If your hair is orange, you'll need a blue toner. Try a blue shampoo to tone the brassiness and get rid of the orange. This color toner is commonly needed for darker hair.
A toner can neutralize the unwanted brassy orange and yellow tones in your hair and give you a cool-toned hair color. It is a translucent deposit of hair color that contains just enough pigment to improve your hair color. You can use it mixed with peroxide right after you bleach your hair.
What colour cancels out orange brassy hair? Blue is the main colour that cancels out orange brassiness.
If it remains, your hair is either resistant to lifting (that's why a colorist would normally do a patch test to see how your hair will react) or you rinsed the bleach too soon. This means that you can get rid of orange hair by repeating the bleaching process.
The major and minor tone could be anything from a 0 to a 9, and to balance orange hair, you will typically look for a 1 (ash) or 8 (pearl) in the formula.
Toning neutralizes unwanted brassy tones to reveal a cooler blonde or light brown shade. The trick is figuring out which color toner to use, where the choice is usually between blue and purple, depending on your hair color. Toning neutralizes unwanted brassy tones to reveal a cooler blonde or light brown shade.
You can't hope that the orange will fade over time. The only way to get rid of orange roots is to color correct the unwanted shade. You can do this by using a toner or pigmented shampoo.
As it turns out, you can use a blonde hair dye to neutralize your orange hair — the secret is to look for a shade that's ashy. Ashy, cool undertones are the key to canceling out the warm, unflattering orange tones that currently adorn your strands.
Purple shampoo is a toning shampoo specially designed for blonde hair. It features crushed violet pigments that neutralize style-ruining brassy and yellow tones. On the color wheel, purple is the opposite of yellow, which is why purple pigments cancel out brassy, yellow tones.
Many factors influence the toning results, including the colour of the toner that you have applied, the time you leave the toner on your hair, and the natural base colour and tonality of your hair. Moreover, toning on darker hair will produce different results as compared to toning on lighter hair.
It's all to do with the way the Color Wheel works.
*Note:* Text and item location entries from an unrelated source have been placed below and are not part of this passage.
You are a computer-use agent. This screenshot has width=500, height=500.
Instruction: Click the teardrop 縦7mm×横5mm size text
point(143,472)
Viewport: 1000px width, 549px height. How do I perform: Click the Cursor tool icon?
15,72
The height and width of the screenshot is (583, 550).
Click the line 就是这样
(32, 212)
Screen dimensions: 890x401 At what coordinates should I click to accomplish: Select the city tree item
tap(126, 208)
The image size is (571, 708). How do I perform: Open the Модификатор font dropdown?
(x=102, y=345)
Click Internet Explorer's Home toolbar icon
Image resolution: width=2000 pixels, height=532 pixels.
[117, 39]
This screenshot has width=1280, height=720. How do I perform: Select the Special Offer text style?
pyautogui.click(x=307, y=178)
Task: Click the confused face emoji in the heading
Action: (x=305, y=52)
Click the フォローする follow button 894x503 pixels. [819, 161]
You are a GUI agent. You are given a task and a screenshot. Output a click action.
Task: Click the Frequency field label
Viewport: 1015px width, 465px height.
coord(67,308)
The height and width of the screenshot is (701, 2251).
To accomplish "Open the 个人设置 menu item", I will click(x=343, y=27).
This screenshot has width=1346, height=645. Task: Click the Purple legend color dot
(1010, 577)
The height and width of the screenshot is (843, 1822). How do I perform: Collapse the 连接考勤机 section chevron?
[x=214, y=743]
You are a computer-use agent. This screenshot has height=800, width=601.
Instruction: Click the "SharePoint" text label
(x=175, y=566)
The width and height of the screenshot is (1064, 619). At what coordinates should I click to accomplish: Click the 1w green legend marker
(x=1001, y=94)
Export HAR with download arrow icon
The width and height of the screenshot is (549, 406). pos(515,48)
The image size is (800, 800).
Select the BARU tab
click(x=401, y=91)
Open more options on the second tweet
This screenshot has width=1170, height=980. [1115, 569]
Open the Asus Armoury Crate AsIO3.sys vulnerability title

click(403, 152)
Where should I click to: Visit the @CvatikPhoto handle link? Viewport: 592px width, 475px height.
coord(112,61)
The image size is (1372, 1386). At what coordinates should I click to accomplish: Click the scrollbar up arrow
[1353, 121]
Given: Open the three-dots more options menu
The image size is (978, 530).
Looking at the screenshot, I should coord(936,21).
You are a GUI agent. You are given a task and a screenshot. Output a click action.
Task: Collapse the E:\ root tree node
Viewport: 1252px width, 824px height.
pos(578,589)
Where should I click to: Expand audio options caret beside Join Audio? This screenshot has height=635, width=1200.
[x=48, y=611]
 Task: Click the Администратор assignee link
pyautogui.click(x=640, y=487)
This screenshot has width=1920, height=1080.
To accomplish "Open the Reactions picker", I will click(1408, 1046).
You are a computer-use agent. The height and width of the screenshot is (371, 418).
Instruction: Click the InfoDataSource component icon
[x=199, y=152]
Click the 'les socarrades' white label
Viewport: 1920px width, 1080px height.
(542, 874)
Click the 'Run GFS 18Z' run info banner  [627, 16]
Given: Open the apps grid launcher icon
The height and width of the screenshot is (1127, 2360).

Blue is the exact opposite of bright yellow and yellow-orange. Using blue is therefore a great way of dealing with hair which is too yellow or too orange or too brassy.
There's two reasons why your hair is still brassy after toning or colouring. Either the undertone of the toner/colour is wrong, or the product is too light for you.
Toning the Orange Out
When you decide to fix your bright orange mane, you need a toner for orange hair color. Toning helps neutralize the unflattering orange (brassy) shade into a cooler light brown or blonde shade. However, you'll need to find the best toner to accomplish the job.
You can use either Pearl Blonde 10V, a violet based (purple based) toner. Or you can use Extra Light Cool Blonde 10.2, which is a very purple based ultra-white blonde color. Or you can use Blondify Natural Violet Blonde 010V, an ammonia-free, PDP free toner.
Black is dark and super pigmented, which means it can cover any hair color. So if you want to hide your orange hair, you can use a black box dye like Garnier Hair Color Nutrisse Nourishing Creme in Natural Blue Black.
Orange most often ends up a lighter shade of orange. Yellow will usually turn white. Greens will turn a light yellowish green or white. Darker blues turn red or pink.
Wait at least 4 weeks after toning to give your hair time to heal. If your hair is dry or brittle, you should wait at least 7 to 8 weeks before toning it once again. Never use a second or subsequent toner on your hair within the same week to repair a poor colour result.
For example, when toning a very warm level 7 (think orange), using a strong ash based level 7 (7t or 7na) alone may neutralize the orange but may leave you without depth, balance or additional tone. So, in this case, mixing with a level 6 N, Nb or Nw would give you much more depth and richness in tone.
Your hair has to be a little damp or towel dried while applying a toner. To be precise, you should always use a hair toner when your hair is 70% dry. You will achieve better results if you put toner on damp hair and not dripping wet or completely dry hair.
Your hair turns brassy/orange when you lighten it because the warm colour molecules are the last to be lifted during a lightening process. For a successful, balanced lighter colour outcome, you need to first lift out all the warm colour pigments.
Maintenance level: How and where your orange color is placed will determine how often you need a touch-up. If it is a single, uniform color, Debolt recommends a touch-up every four to six weeks, with 12 weeks being the recommendation for lighter or darker orange highlights.
Summary. While toning gives a beautiful finish to your hair, doing it wrong can have terrible effects. Toner, when used correctly and as directed, usually does not damage hair. However, if left on the hair too long, used too frequently, or applied to already damaged hair, it can cause some damage.